**INSTRUCTIONS FOR THE TASK**
Show each line of the data below that has the string "selection" in it.

(Saved entries)
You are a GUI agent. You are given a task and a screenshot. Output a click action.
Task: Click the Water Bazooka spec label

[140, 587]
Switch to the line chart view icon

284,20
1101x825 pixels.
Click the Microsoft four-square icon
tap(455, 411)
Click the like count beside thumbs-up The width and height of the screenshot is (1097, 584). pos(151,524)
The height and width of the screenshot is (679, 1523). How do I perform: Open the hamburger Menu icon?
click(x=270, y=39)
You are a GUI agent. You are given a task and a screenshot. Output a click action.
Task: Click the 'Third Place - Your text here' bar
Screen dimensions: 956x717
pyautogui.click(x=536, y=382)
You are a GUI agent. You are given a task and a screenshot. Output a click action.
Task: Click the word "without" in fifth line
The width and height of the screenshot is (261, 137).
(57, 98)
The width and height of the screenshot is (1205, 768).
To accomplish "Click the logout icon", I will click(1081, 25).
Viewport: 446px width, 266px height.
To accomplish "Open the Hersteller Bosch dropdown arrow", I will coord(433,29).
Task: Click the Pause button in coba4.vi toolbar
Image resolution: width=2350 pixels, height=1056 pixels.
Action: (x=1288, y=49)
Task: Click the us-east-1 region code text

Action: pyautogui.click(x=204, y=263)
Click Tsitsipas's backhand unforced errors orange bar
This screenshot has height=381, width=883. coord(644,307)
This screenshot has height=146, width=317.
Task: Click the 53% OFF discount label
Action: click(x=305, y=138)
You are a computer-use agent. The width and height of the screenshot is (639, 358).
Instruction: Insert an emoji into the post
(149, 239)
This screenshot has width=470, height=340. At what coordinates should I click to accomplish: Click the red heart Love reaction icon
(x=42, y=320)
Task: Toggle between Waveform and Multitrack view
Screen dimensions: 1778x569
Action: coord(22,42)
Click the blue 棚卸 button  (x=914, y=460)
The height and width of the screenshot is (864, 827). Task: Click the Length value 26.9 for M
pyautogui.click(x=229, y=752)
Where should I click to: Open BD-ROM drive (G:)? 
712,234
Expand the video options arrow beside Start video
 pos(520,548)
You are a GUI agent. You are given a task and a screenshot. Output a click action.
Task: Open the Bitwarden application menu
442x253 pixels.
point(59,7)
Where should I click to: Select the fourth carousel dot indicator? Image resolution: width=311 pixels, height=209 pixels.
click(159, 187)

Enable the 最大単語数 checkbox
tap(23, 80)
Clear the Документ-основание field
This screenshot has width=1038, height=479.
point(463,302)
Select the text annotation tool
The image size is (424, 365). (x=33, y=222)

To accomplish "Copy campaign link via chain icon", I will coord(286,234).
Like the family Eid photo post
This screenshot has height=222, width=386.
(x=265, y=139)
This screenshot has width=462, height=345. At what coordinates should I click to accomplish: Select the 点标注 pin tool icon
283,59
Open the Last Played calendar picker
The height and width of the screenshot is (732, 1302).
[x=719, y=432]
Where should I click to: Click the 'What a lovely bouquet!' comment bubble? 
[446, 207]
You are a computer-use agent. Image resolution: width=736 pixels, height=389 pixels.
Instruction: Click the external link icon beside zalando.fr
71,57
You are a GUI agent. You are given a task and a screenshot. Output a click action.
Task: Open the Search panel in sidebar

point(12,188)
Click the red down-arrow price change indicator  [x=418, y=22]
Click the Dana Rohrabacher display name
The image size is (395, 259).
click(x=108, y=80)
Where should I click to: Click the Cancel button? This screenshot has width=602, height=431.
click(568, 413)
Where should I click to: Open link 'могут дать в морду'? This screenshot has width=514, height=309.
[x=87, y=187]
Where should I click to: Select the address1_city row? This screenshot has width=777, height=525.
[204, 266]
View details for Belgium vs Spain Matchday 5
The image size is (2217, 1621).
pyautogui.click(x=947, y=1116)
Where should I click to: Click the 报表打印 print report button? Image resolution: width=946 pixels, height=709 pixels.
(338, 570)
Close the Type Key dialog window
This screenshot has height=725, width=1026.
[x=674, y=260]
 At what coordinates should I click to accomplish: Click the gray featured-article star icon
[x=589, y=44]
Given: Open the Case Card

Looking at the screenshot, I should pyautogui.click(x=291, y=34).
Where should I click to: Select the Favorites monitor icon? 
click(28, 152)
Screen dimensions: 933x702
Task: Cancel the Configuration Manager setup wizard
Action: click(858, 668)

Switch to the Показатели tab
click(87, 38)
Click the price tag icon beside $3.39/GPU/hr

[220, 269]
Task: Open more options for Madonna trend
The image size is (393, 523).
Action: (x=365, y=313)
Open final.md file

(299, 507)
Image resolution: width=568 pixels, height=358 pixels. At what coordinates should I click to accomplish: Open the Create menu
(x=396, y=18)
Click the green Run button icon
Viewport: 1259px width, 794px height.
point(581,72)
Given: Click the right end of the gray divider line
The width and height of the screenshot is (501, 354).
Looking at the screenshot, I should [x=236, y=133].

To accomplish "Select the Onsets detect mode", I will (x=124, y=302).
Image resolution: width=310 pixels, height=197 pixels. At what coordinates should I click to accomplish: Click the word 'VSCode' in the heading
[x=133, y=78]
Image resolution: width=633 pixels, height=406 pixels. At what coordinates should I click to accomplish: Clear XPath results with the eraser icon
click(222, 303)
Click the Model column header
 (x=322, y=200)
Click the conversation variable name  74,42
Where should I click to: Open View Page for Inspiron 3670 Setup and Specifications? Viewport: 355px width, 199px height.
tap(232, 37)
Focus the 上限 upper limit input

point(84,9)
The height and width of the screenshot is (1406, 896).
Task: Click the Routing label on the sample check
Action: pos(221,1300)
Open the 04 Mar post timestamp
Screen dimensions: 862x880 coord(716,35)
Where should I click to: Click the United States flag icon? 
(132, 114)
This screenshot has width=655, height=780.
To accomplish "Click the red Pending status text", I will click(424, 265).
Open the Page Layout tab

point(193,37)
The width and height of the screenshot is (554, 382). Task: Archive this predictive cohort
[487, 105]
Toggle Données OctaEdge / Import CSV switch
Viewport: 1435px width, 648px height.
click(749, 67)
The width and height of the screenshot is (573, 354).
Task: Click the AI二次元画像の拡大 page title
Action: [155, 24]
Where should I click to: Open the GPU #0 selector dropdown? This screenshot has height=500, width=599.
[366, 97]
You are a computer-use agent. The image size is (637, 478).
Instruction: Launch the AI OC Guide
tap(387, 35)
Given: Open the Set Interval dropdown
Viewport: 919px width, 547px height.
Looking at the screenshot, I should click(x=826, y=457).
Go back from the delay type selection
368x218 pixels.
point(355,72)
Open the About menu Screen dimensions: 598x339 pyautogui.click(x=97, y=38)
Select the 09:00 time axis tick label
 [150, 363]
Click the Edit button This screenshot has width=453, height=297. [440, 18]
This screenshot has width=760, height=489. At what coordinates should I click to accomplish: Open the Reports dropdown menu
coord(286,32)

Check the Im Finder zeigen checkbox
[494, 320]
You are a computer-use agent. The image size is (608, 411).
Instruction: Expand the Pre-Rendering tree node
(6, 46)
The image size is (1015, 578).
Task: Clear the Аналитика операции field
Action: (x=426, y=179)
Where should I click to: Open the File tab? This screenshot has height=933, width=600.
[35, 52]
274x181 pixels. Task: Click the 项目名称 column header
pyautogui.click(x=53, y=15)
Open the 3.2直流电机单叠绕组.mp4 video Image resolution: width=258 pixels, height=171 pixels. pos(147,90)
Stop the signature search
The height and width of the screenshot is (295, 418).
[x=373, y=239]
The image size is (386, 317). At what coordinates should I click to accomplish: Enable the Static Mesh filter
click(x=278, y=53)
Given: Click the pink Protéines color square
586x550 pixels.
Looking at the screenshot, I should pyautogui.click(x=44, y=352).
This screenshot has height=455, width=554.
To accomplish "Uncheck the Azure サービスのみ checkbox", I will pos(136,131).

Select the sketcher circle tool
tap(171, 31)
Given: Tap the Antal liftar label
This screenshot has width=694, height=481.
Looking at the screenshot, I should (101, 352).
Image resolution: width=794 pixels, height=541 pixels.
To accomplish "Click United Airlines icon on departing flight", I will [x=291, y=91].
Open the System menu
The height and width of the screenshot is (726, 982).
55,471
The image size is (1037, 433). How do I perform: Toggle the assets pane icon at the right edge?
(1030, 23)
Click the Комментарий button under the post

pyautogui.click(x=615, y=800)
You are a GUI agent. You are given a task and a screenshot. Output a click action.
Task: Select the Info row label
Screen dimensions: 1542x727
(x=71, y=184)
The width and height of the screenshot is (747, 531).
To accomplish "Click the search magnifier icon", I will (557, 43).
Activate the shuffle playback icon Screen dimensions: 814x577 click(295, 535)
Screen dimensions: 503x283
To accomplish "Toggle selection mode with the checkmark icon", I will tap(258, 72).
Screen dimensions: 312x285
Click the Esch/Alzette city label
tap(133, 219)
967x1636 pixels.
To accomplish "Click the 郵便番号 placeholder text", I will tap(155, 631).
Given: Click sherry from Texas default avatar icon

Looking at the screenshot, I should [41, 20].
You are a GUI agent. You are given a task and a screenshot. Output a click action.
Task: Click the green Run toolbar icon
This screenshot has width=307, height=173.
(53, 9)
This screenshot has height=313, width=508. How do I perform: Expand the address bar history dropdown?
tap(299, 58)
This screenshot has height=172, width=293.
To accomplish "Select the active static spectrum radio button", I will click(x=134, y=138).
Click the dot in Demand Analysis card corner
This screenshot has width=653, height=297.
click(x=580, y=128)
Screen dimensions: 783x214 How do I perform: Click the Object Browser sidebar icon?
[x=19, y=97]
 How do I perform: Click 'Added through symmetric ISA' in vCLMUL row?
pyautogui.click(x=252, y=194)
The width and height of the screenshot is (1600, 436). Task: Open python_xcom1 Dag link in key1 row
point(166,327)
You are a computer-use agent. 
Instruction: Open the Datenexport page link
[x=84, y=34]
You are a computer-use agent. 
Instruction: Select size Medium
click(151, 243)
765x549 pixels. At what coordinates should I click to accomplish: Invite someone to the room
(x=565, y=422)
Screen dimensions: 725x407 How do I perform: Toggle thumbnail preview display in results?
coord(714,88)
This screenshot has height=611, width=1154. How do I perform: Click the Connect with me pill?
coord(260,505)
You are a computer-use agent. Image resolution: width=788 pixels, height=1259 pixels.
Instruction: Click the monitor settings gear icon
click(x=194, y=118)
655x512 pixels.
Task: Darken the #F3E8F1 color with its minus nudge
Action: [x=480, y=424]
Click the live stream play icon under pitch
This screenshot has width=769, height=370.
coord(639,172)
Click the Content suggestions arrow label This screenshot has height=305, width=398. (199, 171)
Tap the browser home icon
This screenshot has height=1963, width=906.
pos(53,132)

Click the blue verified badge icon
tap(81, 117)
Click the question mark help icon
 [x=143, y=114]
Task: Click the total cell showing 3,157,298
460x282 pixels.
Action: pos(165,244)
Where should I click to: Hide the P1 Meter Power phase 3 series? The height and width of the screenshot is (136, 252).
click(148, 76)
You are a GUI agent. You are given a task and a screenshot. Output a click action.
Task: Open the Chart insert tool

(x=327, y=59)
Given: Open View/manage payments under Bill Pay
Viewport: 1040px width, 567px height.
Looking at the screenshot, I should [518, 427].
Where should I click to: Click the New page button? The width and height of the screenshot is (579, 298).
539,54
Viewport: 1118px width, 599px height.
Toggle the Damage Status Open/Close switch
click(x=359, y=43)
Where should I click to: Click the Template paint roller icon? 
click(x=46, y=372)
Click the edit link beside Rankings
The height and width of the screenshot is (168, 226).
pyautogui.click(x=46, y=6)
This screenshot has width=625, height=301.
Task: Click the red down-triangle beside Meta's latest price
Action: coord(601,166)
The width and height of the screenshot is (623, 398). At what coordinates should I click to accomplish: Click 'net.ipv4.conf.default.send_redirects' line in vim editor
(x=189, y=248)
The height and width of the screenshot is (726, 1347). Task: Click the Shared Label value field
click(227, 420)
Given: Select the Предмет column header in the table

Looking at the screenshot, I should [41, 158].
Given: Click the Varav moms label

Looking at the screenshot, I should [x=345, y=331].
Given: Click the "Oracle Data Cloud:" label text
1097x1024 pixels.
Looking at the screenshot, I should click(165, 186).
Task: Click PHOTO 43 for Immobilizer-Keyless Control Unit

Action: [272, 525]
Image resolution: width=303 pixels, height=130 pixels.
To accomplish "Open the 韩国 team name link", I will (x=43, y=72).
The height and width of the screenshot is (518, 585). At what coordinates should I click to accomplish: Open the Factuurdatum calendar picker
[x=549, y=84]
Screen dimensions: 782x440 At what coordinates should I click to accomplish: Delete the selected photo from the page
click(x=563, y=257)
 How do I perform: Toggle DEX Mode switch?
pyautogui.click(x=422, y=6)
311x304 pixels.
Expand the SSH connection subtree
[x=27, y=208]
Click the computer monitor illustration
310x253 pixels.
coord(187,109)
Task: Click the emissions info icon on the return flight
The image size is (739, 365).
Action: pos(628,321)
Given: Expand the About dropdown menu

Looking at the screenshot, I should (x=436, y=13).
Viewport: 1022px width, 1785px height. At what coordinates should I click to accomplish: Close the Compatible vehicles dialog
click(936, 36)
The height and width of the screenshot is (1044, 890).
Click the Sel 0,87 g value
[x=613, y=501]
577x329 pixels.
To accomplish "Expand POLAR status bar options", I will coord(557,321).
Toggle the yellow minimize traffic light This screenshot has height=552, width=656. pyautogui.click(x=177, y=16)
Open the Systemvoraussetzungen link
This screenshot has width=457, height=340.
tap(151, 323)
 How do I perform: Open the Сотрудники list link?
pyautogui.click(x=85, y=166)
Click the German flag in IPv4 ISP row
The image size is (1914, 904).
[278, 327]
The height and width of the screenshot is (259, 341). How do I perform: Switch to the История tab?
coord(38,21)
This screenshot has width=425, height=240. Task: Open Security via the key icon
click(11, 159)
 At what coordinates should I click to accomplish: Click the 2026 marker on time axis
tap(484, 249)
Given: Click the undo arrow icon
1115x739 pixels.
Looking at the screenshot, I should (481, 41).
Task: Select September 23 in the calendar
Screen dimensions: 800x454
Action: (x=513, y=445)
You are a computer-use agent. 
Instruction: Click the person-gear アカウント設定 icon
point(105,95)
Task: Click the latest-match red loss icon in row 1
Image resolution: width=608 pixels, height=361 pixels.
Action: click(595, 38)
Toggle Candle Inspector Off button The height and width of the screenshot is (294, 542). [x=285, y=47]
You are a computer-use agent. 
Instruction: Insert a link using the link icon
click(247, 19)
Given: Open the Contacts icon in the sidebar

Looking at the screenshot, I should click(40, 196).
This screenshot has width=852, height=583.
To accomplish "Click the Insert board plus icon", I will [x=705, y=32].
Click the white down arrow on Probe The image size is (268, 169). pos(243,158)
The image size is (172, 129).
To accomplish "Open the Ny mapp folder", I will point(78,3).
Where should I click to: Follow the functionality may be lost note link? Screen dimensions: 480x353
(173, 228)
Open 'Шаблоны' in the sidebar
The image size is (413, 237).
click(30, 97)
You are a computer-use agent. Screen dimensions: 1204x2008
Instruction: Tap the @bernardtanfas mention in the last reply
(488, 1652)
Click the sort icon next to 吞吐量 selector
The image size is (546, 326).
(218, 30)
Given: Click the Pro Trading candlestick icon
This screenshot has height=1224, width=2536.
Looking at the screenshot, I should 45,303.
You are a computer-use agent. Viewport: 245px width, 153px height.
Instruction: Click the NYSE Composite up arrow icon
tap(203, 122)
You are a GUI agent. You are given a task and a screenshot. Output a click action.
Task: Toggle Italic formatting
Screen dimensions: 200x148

**OUTPUT OF THE EXERCISE**
Go back from the delay type selection
To accomplish "Toggle selection mode with the checkmark icon", I will tap(258, 72).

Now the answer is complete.